Pakistan Commodity Traders Association Chairman Raees Ashraf Tarmohammad also appreciated the removal of three per cent further sales tax levied on suppliers of goods to unregistered firms and individuals.

Mr Raees said that by reducing duties on many goods such as tea, betel nut, etc., will help check smuggling. "Duty cuts on tea from 20 per cent to 10 per cent and on betel nut from 25 per cent to 5 per cent will also generate revenue for the government."

He says annual import of betel nut stands at Rs1 billion, and if the entire quantity is imported through official channels it will generate more revenue. Similarly, all spices will also be imported through official channels after cutting the duty, ranging from 10, 15 and 20 per cent, to five per cent only.
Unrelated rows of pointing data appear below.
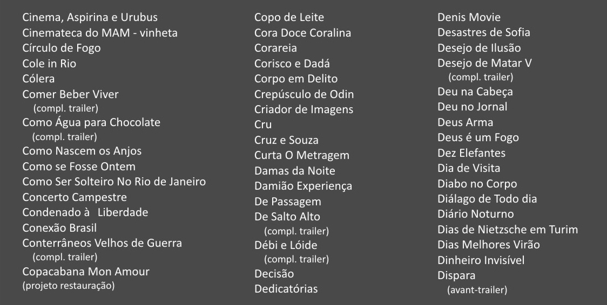This screenshot has width=607, height=305.
Task: Select Copacabana Mon Amour title
Action: coord(86,272)
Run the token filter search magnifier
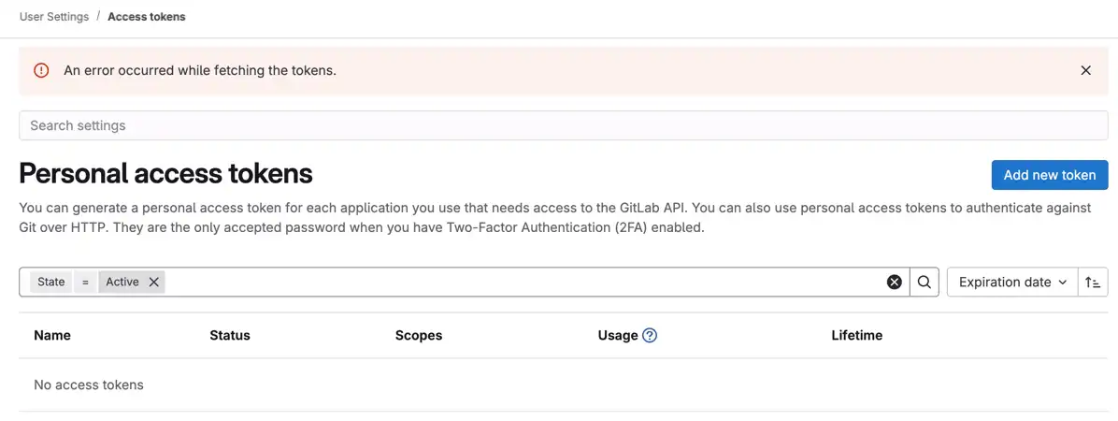 pyautogui.click(x=924, y=282)
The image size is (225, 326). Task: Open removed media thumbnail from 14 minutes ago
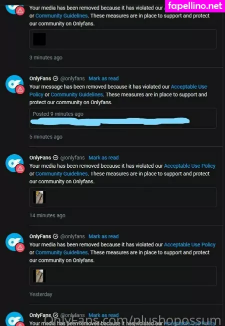[x=40, y=197]
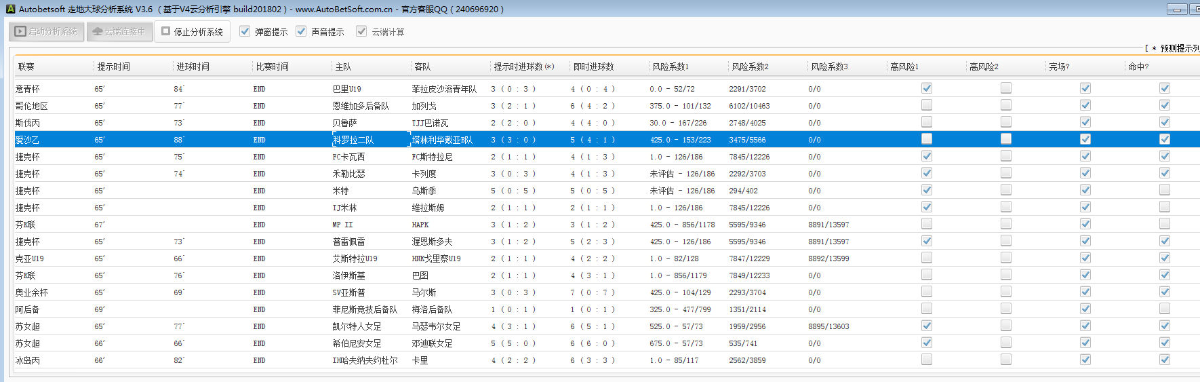Click the 启动分析系统 start button

46,31
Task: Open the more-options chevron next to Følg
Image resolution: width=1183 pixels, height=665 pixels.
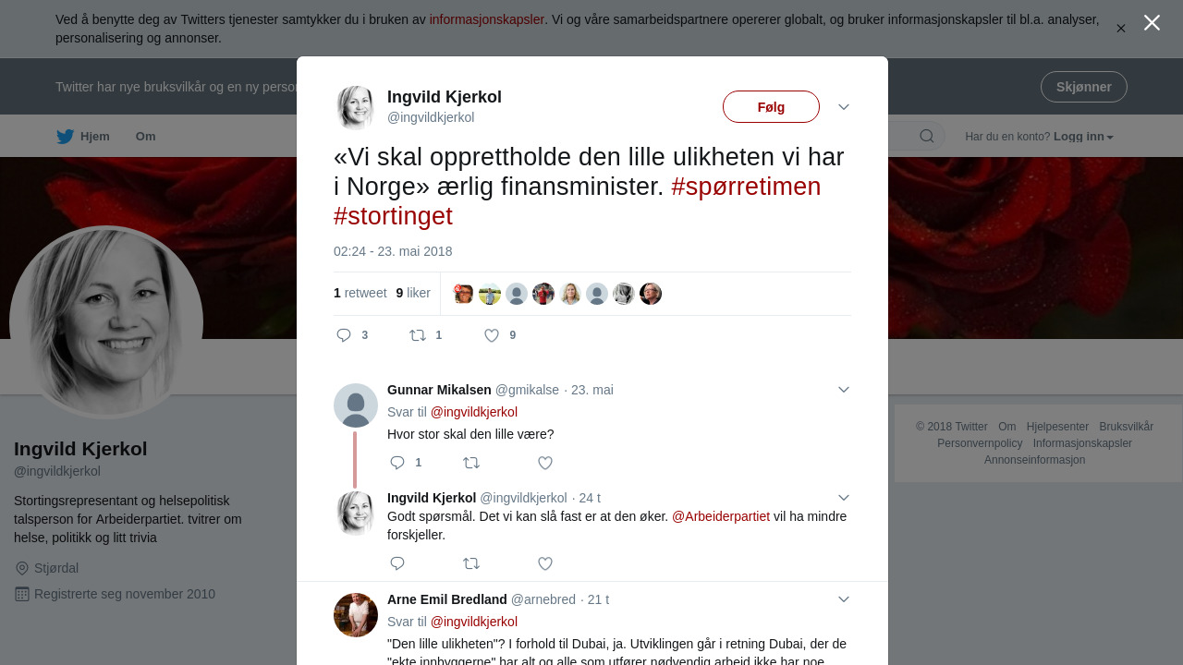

All Pakistan Textile Mills Association Chairman Waqar Mannoo said the abolition of sales tax on ginned cotton would resolve the issue of refund. He said it would also help get rid of menace of 'flying invoices'.
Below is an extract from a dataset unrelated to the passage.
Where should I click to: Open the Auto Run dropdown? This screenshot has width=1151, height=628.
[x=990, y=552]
Mr Mannoo said that Aptma's demand for allowing input cost on diesel used by the industry on generators was met. And a reduction of sales tax from 20 per cent to 15 per cent is yet another major move, he added.

"The revival of sick units under the SBP BPRD circular and exempting them from income tax will help the industry stay in business." Mr Mannoo was highly appreciative of the finance minister's proposal to remove the condition of 15 per cent payment before filing an appeal.
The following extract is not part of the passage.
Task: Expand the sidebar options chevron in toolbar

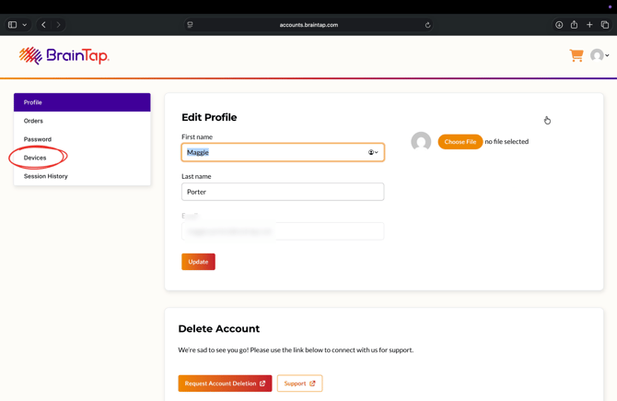Action: [x=24, y=25]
Pakistan Readymade Garments Manufacturers and Exporters Association (PRGMEA) Chairman Tahir Aziz said the budget proposals were aimed at cutting business cost that would help the textile industry meet the challenges of WTO's free-market regime.

"By fixing a single refund instalment, exporters will benefit a lot because in the past there were two instalments that blocked exporters' funds and wasted a lot of time."

Mr Aziz said the exemption of commercial importers of capital goods from six per cent duty would help investors and industrialists get plant and machinery from the local market at the same rate.

He said that concessions and relief measures provided in the budget would help generate more revenue because once the industry came in full production it would give more revenue to the national exchequer.

Pakistan Leather Garments Manufacturers and Exporters Association (PLGMEA) Chairman Fawad Ijaz said the removal of sales tax on raw skins and hides would help tanning and leather goods manufacturers to grow and enhance exports.

He said the reduction of sales tax from 20 per cent to 15 per cent on chemicals would help boost exports of leather goods. Mr Ijaz said the removal of certification condition for installation of duty-free plant and machinery would not only save time of the business community, but would also check corruption.

"The move to check under-invoicing by confiscating the goods if not paid higher cost by up to 20 per cent will help the government generate more revenue and check leakages at the customs stage.

Cut in cost of activation charges of cell phones from Rs2,000 to Rs1,000 will enhance the use of mobile phones and generate more revenue for the government.